The latest shipping confidence survey of think tank Moore Stephens shows that in the three-month period to February 2014, shipping stakeholders, including ship owners, charterers, managers, and brokers, think freight rates look set to improve or maintain existing levels over the next months.
In the container ship sector, more respondents are very optimistic about freight prices increasing, expecting rates to rise over the coming 12 months, the survey results indicated.
The mood of improving confidence evident in many of the responses to the survey was tempered by an awareness of the difficulties which the industry still faces.
The poll outcome showed that the threat posed by over-tonnaging has eased, although a number of respondents still believe the surfeit of ships could impact on the fortunes of the market.
The likelihood of respondents making a major investment or significant development over the next 12 months was unchanged from the previous survey. A number of respondents referred to “niche” opportunities as areas for possible expansion.
Demand trends, competition, and finance costs once again featured as the top three factors cited by respondents overall as those likely to influence performance most significantly over the coming 12 months.
A number of respondents also referred to the rising cost of fuel as a significant performance-affecting factor.
“Six years is a long time in shipping. Indeed, based on empirical evidence, it is long enough to qualify as a cycle in what is an historically cyclical industry,” Moore Stephens shipping partner Richard Greiner says.
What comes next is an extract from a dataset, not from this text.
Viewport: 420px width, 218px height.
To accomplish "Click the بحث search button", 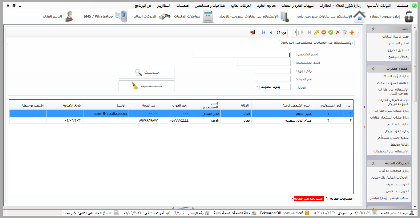I will point(147,73).
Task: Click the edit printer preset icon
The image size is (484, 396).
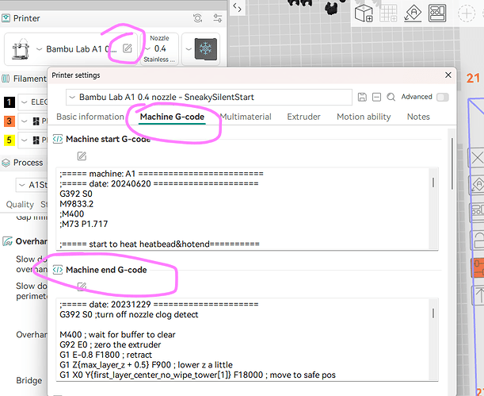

“It is perhaps too soon to say that we have reached the end of the most recent downward cycle, but it seems that the worst may be over. This latest survey finds confidence in shipping at its highest level since 2008, with genuine prospects for further improvement over the next twelve-to-eighteen months.”
Greiner said the outlook for the box ship sector was brighter than at any time in recent memory, as fears about over-tonnaging have been eased by increased scrapping and by a more pragmatic approach to business expansion.
“Despite continuing difficulties in certain parts of the world, some of the volatility has been taken out of the global economic and political crises which have characterized the passage of the past few years. That is good for trade and good for shipping,” he concluded.